I have to admit that I have not done a great job of reading others posts for Diabetes Blog Week.  There A LOT of posts and I sit down with the intention of reading through them but always seem to get pulled away.  After all I still have a real person life on top of diabetes (weird right?) that requires me to take care of things as a parent, spouse, employee, employer, and human being (you know, eating and stuff).  I have given up on emptying my Feedly reading list for the next several month and have just been going through the topic list for each day.  I love seeing all the different perspectives and  I have read several posts and a lot from blogs I have never read before though.   And one of those was Kim at Confessions of a Deniabetic.  The first post of hers I read was for Day 2- Keep It To Yourself and it resonated with me on a huge level.  Kim is new to blogging but definitely not to diabetes and she started her blog for many of the same reasons that I did.  To help deal with a lot of the feelings that diabetes brings up.  I find so much of what she says very relate able.  I look forward to reading what she has to share.

Want to see what blogs everyone else loved?  Check out all the other posts for Continuing Connections!

That ends Diabetes Blog Week 2016 for me!  I officially survived my 2nd one, and I actually managed to get a post up 7 days in a row.  I think that's a record!  Thanks for reading everyone and thanks to all of the bloggers who participated for posting.

Saturday, May 16, 2015

DBW- Favorites and Motivations

This is my post for Day 6 of DBlog Week.  Interested in more?  Check it out here.

"The very first inspiration for Diabetes Blog Week was to help connect our blogging community, and that continues to be the most important reason it's held every year.  So let's help foster and continue those connections as we wrap up another Dblog Week.  Share a link to a new blog you've found or a new friend you've made.  Or pick a random blog off of the Participant's List, check it out and share it with us.  Let's take some time today to make new friends."  

Of all my posts my favorite line still comes from my second post on the blog.  "This is not MY diabetes, this is OUR diabetes."  Try as I might to compartmentalize things and keep them to myself or keep things from effecting those around me it's just not possible.  Diabetes does not just alter the life of the person who is diagnosed, it is life changing for everyone around them as well.  When I child is diagnosed the parents become live in nurses, sacrificing sleep and social activities to ensure that their child is healthy.  They become an external pancreas for their children.  And then there is the financial impact.  For the siblings it means that one child in the family is likely receiving a lot more attention as Mom and Dad fight to keep them healthy.  For those diagnosed as adults like myself the rest of the family undergoes a lot of changes as well.  For the Pretty Lady in My Life it meant a lot of worry.  Not knowing what this diagnosis meant and seeing me suffer through low and high blood sugar fluctuations.  And the mood swings...oh the mood swings.  My kids don't always fully understand what is going on, they have to deal with Dad not always feeling up to playing or having mood swings.  And they have all had to deal with mental aspects of this disease and the depression it sometimes brings on for me, right along side me.  I often forget that while I'm the one checking blood sugar, dosing insulin, fixing lows, and whatever else diabetes throws at me I am not alone in the fight.  I have my loved ones going through it right along side me.

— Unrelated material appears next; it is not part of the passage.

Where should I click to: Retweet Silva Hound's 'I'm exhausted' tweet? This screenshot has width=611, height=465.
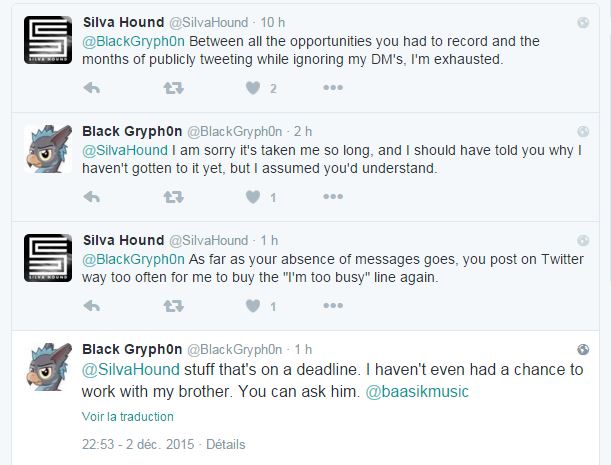tap(172, 88)
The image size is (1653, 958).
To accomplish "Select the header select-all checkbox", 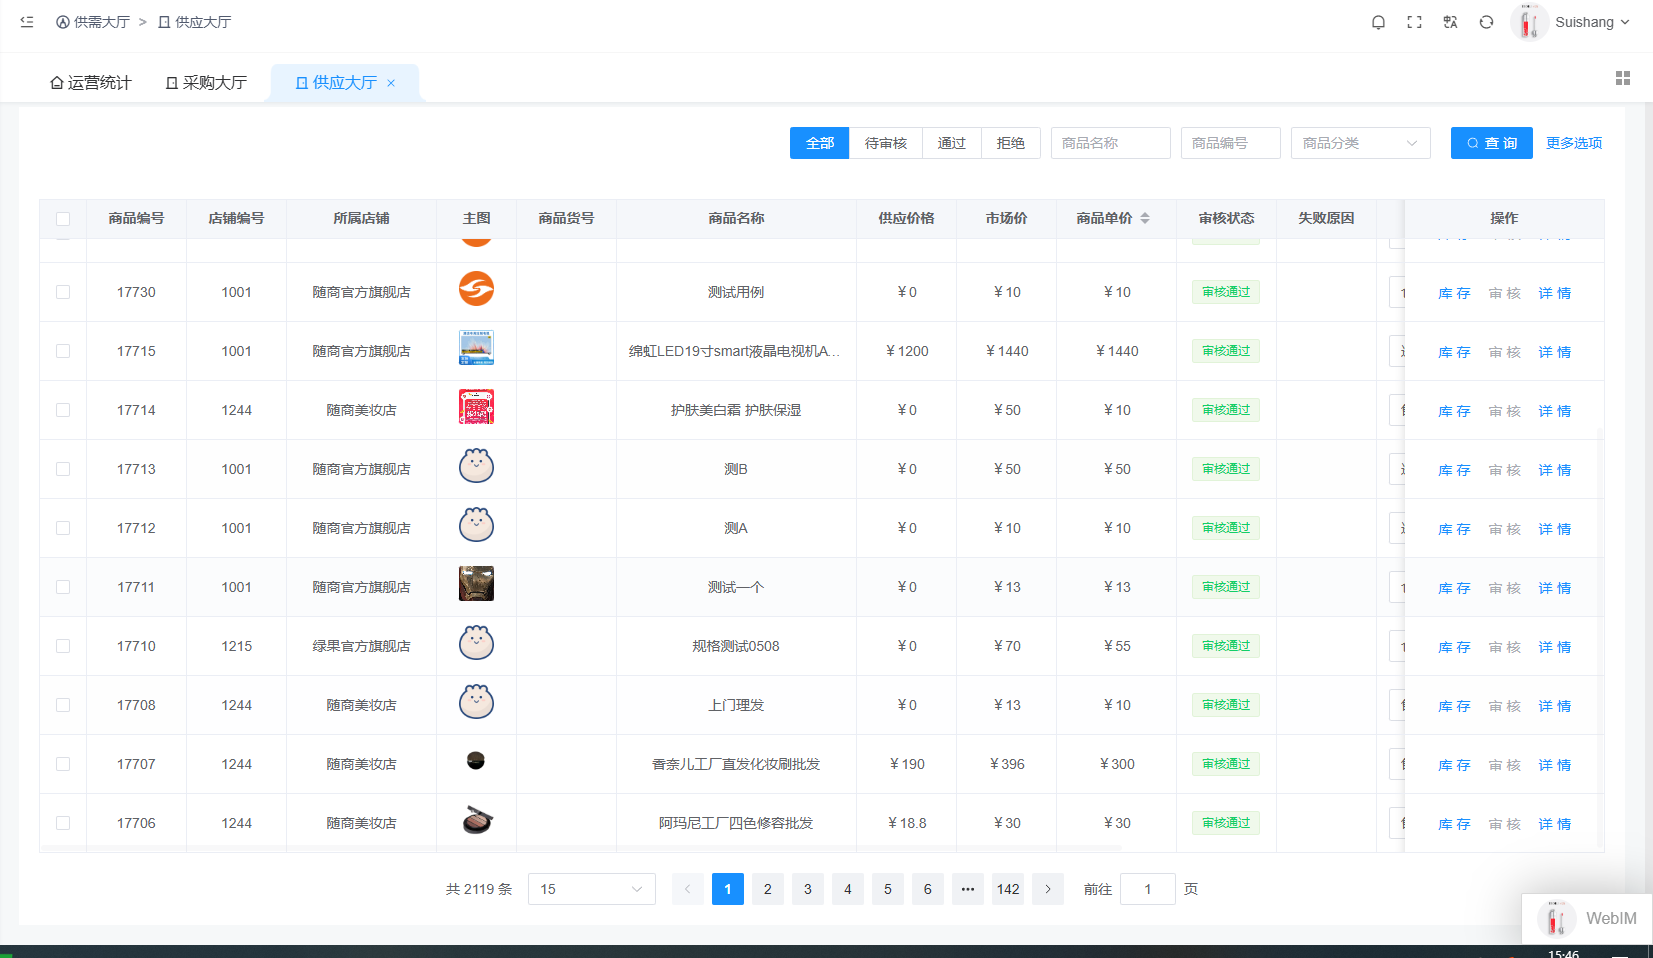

Check out everyone else's posts about their Favorites and Motivations!

Friday, May 15, 2015

DBW- My Diabetes be like...

This is my post for Day 5 of DBlog Week.  Interested in more?  Check it out here.

"If you could personify your diabetes or that of your loved one, what would it be like?  What would it look like, what would it say, what kind of personality would it have?  Use your imagination and feel free to use images, drawings, words, music, etc. to describe it."

Today is supposed to be about what I eat, but my schedule is crazy and the only thing that is very consistent is breakfast.  And my eating habits are a sore spot for me anyways so it's probably best to stay away from that one for now.  Instead I'll take a whack at turning Mr. D into a living, breathing, thing.  Instead of the lazy, do-nothing, pancreas it really is.

When I go low my diabetes is like a zombie.  Mindlessly searching for sustenance.



Or maybe it's like a stoner.  Don't want to move or speak, but I really have the munchies.



When my blood sugar is high my diabetes is like the Hulk, you never know what will set me off, but when I do...watch out


(Puny God)

Some days my diabetes is like a caterpillar in a cocoon, so quiet you hardly know its there.


(Sidenote: If you search cocoon on Giphy, you get a lot of Bjork videos)

And sometimes its a freaking monster.



But no matter what the day brings, my diabetes just keeps going and going and going and going and going and going...you get the idea.

GIF from peteneems.tumblr.com
 
And so do I.
 
Check out all the other diabetes personified posts here!
 
All GIFs were sourced from giphy.com unless noted otherwise


Wednesday, May 13, 2015

DBW- Changes

This is my post for Day 4 of DBlog Week.  Interested in more?  Check it out here.

"Today let's talk about changes, in one of two ways.  Either tell us what you'd most like to see change about diabetes, in any way.  This can be management tools, devices, medications, people's perceptions, your own feelings – anything at all that you feel could use changing.  OR reflect back on some changes you or your loved one has seen or been through since being diagnosed with diabetes.  Were they expected or did they surprise you?"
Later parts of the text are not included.